■ Work to complete
Retype all of the data that follows, line for line.

■ Supplied data
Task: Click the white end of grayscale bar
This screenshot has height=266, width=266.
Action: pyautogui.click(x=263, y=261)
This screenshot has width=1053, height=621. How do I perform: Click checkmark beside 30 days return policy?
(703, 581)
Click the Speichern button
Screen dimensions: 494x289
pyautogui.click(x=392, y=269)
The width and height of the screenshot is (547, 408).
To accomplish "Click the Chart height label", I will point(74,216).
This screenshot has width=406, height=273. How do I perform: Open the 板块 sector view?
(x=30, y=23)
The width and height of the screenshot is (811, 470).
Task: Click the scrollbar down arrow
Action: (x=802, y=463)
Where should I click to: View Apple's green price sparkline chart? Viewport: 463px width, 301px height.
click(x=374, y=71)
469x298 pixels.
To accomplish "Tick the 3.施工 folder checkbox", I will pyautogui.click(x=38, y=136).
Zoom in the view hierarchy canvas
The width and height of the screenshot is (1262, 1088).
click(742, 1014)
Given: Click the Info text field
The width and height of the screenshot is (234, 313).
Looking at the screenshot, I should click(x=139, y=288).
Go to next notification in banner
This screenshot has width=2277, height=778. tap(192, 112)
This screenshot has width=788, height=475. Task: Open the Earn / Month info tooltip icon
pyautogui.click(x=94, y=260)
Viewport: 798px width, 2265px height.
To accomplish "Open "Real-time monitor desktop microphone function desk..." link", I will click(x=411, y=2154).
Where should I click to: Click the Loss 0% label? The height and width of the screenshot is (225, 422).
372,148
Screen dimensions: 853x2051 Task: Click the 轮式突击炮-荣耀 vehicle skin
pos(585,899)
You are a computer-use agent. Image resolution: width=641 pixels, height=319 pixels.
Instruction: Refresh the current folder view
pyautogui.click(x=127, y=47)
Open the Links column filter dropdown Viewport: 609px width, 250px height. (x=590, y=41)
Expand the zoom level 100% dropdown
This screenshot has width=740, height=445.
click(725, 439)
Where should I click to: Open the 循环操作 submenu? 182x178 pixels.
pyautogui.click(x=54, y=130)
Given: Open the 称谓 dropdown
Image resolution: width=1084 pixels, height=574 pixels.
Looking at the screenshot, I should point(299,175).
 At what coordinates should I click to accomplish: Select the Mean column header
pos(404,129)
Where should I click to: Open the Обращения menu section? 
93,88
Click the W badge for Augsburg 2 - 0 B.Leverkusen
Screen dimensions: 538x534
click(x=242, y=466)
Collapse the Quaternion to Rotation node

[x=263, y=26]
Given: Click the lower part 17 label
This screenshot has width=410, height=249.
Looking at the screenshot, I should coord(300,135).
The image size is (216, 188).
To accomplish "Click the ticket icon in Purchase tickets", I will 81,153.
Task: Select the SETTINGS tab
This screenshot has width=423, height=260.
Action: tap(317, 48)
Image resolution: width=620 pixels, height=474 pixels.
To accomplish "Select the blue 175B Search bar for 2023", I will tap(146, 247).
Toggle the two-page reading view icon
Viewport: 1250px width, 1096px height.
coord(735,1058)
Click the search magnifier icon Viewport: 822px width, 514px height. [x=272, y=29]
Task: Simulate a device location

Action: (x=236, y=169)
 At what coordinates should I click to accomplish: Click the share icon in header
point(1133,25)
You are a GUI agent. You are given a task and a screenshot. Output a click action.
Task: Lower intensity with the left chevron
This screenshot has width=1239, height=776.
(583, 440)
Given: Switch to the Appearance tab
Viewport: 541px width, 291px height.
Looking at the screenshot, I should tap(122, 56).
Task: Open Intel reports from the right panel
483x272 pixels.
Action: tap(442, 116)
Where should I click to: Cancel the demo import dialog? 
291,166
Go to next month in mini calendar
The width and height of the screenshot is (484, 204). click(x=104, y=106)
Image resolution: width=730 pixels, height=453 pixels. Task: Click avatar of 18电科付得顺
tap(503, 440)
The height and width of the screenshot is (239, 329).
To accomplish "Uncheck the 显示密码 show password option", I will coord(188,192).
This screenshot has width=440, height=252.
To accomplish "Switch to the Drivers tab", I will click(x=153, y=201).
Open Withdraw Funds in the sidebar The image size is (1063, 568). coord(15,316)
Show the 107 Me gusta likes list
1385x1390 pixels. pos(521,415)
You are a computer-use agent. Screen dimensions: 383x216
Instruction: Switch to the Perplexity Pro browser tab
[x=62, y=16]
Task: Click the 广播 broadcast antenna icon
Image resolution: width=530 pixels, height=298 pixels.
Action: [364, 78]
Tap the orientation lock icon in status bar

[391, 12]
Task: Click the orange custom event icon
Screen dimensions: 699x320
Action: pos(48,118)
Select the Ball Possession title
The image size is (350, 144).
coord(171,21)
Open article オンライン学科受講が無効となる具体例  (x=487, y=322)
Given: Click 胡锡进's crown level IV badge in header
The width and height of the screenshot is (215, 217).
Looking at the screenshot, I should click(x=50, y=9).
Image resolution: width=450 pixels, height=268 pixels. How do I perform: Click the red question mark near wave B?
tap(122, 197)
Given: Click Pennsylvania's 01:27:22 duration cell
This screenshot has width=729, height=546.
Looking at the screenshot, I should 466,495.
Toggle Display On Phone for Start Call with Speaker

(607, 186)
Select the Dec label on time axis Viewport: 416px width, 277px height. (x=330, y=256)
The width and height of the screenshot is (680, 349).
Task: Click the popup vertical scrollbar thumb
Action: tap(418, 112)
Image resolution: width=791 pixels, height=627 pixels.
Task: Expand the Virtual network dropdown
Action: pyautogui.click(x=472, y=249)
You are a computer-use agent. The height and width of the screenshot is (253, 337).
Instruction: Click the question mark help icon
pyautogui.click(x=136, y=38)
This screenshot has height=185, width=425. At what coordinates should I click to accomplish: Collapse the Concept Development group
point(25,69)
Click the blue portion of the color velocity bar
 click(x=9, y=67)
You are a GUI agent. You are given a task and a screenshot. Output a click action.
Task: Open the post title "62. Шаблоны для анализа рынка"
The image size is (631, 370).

■ Exercise solution
Task: Click the white end of grayscale bar
This screenshot has height=266, width=266.
Action: pyautogui.click(x=263, y=261)
This screenshot has width=1053, height=621. How do I perform: Click checkmark beside 30 days return policy?
(703, 581)
Click the Speichern button
Screen dimensions: 494x289
pyautogui.click(x=392, y=269)
The width and height of the screenshot is (547, 408).
To accomplish "Click the Chart height label", I will point(74,216).
This screenshot has width=406, height=273. How do I perform: Open the 板块 sector view?
(x=30, y=23)
The width and height of the screenshot is (811, 470).
Task: Click the scrollbar down arrow
Action: (x=802, y=463)
Where should I click to: View Apple's green price sparkline chart? Viewport: 463px width, 301px height.
click(x=374, y=71)
469x298 pixels.
To accomplish "Tick the 3.施工 folder checkbox", I will pyautogui.click(x=38, y=136).
Zoom in the view hierarchy canvas
The width and height of the screenshot is (1262, 1088).
click(742, 1014)
Given: Click the Info text field
The width and height of the screenshot is (234, 313).
Looking at the screenshot, I should click(x=139, y=288).
Go to next notification in banner
This screenshot has width=2277, height=778. tap(192, 112)
This screenshot has width=788, height=475. Task: Open the Earn / Month info tooltip icon
pyautogui.click(x=94, y=260)
Viewport: 798px width, 2265px height.
To accomplish "Open "Real-time monitor desktop microphone function desk..." link", I will click(x=411, y=2154).
Where should I click to: Click the Loss 0% label? The height and width of the screenshot is (225, 422).
372,148
Screen dimensions: 853x2051 Task: Click the 轮式突击炮-荣耀 vehicle skin
pos(585,899)
You are a computer-use agent. Image resolution: width=641 pixels, height=319 pixels.
Instruction: Refresh the current folder view
pyautogui.click(x=127, y=47)
Open the Links column filter dropdown Viewport: 609px width, 250px height. (x=590, y=41)
Expand the zoom level 100% dropdown
This screenshot has width=740, height=445.
click(725, 439)
Where should I click to: Open the 循环操作 submenu? 182x178 pixels.
pyautogui.click(x=54, y=130)
Given: Open the 称谓 dropdown
Image resolution: width=1084 pixels, height=574 pixels.
Looking at the screenshot, I should point(299,175).
 At what coordinates should I click to accomplish: Select the Mean column header
pos(404,129)
Where should I click to: Open the Обращения menu section? 
93,88
Click the W badge for Augsburg 2 - 0 B.Leverkusen
Screen dimensions: 538x534
click(x=242, y=466)
Collapse the Quaternion to Rotation node

[x=263, y=26]
Given: Click the lower part 17 label
This screenshot has width=410, height=249.
Looking at the screenshot, I should coord(300,135).
The image size is (216, 188).
To accomplish "Click the ticket icon in Purchase tickets", I will 81,153.
Task: Select the SETTINGS tab
This screenshot has width=423, height=260.
Action: tap(317, 48)
Image resolution: width=620 pixels, height=474 pixels.
To accomplish "Select the blue 175B Search bar for 2023", I will tap(146, 247).
Toggle the two-page reading view icon
Viewport: 1250px width, 1096px height.
coord(735,1058)
Click the search magnifier icon Viewport: 822px width, 514px height. [x=272, y=29]
Task: Simulate a device location

Action: (x=236, y=169)
 At what coordinates should I click to accomplish: Click the share icon in header
point(1133,25)
You are a GUI agent. You are given a task and a screenshot. Output a click action.
Task: Lower intensity with the left chevron
This screenshot has width=1239, height=776.
(583, 440)
Given: Switch to the Appearance tab
Viewport: 541px width, 291px height.
Looking at the screenshot, I should tap(122, 56).
Task: Open Intel reports from the right panel
483x272 pixels.
Action: tap(442, 116)
Where should I click to: Cancel the demo import dialog? 
291,166
Go to next month in mini calendar
The width and height of the screenshot is (484, 204). click(x=104, y=106)
Image resolution: width=730 pixels, height=453 pixels. Task: Click avatar of 18电科付得顺
tap(503, 440)
The height and width of the screenshot is (239, 329).
To accomplish "Uncheck the 显示密码 show password option", I will coord(188,192).
This screenshot has width=440, height=252.
To accomplish "Switch to the Drivers tab", I will click(x=153, y=201).
Open Withdraw Funds in the sidebar The image size is (1063, 568). coord(15,316)
Show the 107 Me gusta likes list
1385x1390 pixels. pos(521,415)
You are a computer-use agent. Screen dimensions: 383x216
Instruction: Switch to the Perplexity Pro browser tab
[x=62, y=16]
Task: Click the 广播 broadcast antenna icon
Image resolution: width=530 pixels, height=298 pixels.
Action: [364, 78]
Tap the orientation lock icon in status bar

[391, 12]
Task: Click the orange custom event icon
Screen dimensions: 699x320
Action: pos(48,118)
Select the Ball Possession title
The image size is (350, 144).
coord(171,21)
Open article オンライン学科受講が無効となる具体例  (x=487, y=322)
Given: Click 胡锡进's crown level IV badge in header
The width and height of the screenshot is (215, 217).
Looking at the screenshot, I should click(x=50, y=9).
Image resolution: width=450 pixels, height=268 pixels. How do I perform: Click the red question mark near wave B?
tap(122, 197)
Given: Click Pennsylvania's 01:27:22 duration cell
This screenshot has width=729, height=546.
Looking at the screenshot, I should 466,495.
Toggle Display On Phone for Start Call with Speaker

(607, 186)
Select the Dec label on time axis Viewport: 416px width, 277px height. (x=330, y=256)
The width and height of the screenshot is (680, 349).
Task: Click the popup vertical scrollbar thumb
Action: tap(418, 112)
Image resolution: width=791 pixels, height=627 pixels.
Task: Expand the Virtual network dropdown
Action: pyautogui.click(x=472, y=249)
You are a computer-use agent. The height and width of the screenshot is (253, 337).
Instruction: Click the question mark help icon
pyautogui.click(x=136, y=38)
This screenshot has height=185, width=425. At what coordinates should I click to accomplish: Collapse the Concept Development group
point(25,69)
Click the blue portion of the color velocity bar
 click(x=9, y=67)
You are a GUI agent. You are given a task and a screenshot. Output a click action.
Task: Open the post title "62. Шаблоны для анализа рынка"
The image size is (631, 370).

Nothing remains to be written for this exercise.